Sweep: 1 to 20 iterations; while it's still running; it's finished most of the experiments and the pattern is pretty clear.
15GB text (note x-axis is number of iterations, not time; y-axis AUC)
Also run (not shown) was FastTreeBinary, its AUC is below this graph at 89.1%, and much, much slower.
2.7TB numeric (note x-axis is number iterations, not time; y-axis AUC)
It doesn't appear that I've hit overfitting thus far in either dataset. AUC continues to increase from a low at iter=1 (far left), to a high on the right (iter=15)
How does AP iterations affect time?
Time was a bit odd (not a smooth graph) but generally increasing as the number of iterations increases.
15GB text (note x-axis is iteration count, y-axis is time)
Time was almost constant with added iterations (noise is due zooming). There's ~5% runtime difference between fastest and slowest on this graph, with 15 iterations being fastest (likely noise).
For 1 iterations: 14,478 (4.0 hours)
For 10 iterations: 14,623 sec (4.1 hours)
That's a very sub-linear 1.01x growth from 1 to 10 iterations
2.7TB numeric (note x-axis is iteration count, y-axis is time)
Sorry, the GUI cuts off the time labels on the left. Time given on next line.
For 1 iteration: 111,367 sec (1.3 days);
For 10 iterations: 317,203 sec (3.7 days).
That's a sub-linear 2.8x growth from 1 to 10 iterations.
I think the 15GB text dataset fitting fully in memory causes it to have a near constant runtime vs iterations and it's dominated by another factor, like Text featurization[wild guess].

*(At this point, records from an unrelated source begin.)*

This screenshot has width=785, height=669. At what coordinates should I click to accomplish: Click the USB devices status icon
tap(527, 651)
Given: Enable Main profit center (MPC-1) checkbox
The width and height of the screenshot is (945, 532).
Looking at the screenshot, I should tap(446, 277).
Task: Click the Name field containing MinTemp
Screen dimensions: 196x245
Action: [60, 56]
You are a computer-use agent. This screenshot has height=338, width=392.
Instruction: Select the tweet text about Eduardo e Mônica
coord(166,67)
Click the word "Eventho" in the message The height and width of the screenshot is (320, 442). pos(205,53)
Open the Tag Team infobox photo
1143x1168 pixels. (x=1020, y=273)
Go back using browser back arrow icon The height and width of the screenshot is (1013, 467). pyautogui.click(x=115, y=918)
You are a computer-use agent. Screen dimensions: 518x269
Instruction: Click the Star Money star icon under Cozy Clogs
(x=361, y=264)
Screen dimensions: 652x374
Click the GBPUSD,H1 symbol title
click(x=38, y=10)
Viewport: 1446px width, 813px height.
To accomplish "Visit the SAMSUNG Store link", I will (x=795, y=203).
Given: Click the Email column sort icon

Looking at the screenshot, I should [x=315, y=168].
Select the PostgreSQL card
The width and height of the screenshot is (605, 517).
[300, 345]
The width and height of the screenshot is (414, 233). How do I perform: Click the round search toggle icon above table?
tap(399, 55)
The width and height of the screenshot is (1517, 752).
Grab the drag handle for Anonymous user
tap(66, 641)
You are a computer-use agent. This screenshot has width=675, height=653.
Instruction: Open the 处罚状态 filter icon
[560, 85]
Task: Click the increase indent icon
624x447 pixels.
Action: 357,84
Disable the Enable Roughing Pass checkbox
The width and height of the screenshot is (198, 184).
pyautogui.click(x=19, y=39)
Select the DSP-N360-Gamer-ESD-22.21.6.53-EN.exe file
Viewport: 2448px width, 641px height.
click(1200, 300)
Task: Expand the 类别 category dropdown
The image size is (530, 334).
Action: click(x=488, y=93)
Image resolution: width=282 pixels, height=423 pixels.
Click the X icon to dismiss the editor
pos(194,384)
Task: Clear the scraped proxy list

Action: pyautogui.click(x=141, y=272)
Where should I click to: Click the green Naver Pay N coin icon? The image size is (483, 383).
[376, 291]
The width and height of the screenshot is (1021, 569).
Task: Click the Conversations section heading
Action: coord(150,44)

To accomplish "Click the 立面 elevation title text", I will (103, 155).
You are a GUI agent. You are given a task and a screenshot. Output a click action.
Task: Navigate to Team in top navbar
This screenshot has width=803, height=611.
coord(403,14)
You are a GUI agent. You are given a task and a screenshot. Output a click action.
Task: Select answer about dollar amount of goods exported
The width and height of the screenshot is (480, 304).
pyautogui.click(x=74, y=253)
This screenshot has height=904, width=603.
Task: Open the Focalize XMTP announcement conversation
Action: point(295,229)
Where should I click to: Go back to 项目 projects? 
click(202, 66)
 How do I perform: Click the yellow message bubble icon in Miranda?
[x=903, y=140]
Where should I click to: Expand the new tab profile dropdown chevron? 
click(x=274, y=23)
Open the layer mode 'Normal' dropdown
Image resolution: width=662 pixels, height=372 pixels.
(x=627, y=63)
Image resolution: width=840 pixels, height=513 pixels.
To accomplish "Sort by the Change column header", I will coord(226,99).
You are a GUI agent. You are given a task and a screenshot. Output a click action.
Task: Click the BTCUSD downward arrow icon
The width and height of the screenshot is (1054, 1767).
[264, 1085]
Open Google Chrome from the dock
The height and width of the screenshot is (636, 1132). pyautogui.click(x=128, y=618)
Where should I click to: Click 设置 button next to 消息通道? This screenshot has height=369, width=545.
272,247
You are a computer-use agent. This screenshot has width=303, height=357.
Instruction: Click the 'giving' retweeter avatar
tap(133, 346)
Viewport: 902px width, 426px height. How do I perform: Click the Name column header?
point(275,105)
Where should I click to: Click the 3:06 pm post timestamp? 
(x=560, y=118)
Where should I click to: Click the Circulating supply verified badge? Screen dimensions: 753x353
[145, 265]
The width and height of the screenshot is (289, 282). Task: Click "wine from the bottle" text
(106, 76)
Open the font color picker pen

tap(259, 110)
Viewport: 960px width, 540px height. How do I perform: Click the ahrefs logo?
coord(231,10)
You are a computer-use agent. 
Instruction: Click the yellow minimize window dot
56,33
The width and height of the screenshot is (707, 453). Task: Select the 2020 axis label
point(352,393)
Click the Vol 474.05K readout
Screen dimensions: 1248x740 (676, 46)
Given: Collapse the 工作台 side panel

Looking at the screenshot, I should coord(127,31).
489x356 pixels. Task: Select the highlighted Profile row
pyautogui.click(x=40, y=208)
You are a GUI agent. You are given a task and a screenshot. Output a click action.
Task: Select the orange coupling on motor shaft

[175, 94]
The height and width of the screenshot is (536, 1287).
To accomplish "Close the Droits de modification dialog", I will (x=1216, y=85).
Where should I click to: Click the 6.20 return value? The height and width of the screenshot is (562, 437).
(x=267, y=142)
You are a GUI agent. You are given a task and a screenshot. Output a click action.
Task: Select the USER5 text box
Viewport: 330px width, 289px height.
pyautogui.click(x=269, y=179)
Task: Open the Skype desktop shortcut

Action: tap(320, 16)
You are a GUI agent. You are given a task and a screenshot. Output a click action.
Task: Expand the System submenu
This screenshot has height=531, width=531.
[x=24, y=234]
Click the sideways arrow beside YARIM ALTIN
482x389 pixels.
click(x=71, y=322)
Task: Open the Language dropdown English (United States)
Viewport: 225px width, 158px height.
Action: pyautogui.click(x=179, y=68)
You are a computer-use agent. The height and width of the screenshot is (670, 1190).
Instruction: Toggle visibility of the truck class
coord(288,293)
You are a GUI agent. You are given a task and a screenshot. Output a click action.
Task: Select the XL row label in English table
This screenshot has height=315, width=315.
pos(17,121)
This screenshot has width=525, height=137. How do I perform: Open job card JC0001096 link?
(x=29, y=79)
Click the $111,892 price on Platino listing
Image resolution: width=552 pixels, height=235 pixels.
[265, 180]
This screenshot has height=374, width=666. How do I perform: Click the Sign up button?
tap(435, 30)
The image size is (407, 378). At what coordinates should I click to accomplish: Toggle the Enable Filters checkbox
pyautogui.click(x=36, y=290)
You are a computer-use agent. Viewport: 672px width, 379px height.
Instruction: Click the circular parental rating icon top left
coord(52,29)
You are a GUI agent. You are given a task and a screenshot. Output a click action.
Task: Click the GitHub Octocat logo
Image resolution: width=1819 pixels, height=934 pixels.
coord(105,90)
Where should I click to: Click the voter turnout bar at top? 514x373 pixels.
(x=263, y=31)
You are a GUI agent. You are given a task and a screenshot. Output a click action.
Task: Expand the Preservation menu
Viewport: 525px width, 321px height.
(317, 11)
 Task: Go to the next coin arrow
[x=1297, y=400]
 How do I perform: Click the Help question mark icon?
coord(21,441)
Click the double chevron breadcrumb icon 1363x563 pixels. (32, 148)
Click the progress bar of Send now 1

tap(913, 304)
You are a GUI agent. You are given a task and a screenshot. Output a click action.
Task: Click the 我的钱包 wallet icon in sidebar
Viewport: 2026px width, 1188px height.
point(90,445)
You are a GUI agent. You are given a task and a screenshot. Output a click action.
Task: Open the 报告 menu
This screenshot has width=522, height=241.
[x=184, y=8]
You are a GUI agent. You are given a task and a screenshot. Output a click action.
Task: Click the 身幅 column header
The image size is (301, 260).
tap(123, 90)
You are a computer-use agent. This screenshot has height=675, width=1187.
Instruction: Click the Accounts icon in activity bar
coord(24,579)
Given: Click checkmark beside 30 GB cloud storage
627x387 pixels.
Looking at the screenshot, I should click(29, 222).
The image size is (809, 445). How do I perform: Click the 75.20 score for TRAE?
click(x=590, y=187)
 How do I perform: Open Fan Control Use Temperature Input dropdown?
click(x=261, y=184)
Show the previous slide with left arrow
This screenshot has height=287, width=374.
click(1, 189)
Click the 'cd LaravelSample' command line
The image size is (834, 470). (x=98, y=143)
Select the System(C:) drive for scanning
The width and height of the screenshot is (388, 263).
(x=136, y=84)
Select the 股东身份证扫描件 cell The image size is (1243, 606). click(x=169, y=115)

The dataset being 2.7TB had to have caching turned off, and each iteration had to fetch the data from CT01; data fetch time may have dominated[wild guess].
Presented is AUC as the datasets are binary. Accuracy graphs look similar though more noisy indicating perhaps we could look at how we're setting the binary threshold.
Memory usage
In both datasets, memory usage appears flat (plus noise) as iteration count increases.
Methodology
Both datasets are binary classification of larger size than previous experiments w/ AveragedPerceptron's iteration count. All experiments were run on HPC with each experiment taking a full node until finished. Data was stored on CT01.
For the 2.7 TB numeric dataset, caching, normalization and shuffling were turned off. Caching was disabled due to size (2.7TB)
Conclusion
For AveragedPerceptron, iterations=10 seems to be an OK default for these two larger datasets; it appears the "best" (in terms of AUC/Acc) hasn't been hit and is above 15 for these.
For 10 iterations, the added duration in the 15GB dataset was negligible and the added runtime for the 2.7TB was an additional 1.8x.
The 2.7TB dataset gains ~0.2% AUC w/ 10 iterations (~7% decrease in relative AUC-loss [aka, 1-AUC]). The 15G dataset gains ~0.4% AUC w/ 10 iterations (~4% decease in relative AUC-loss).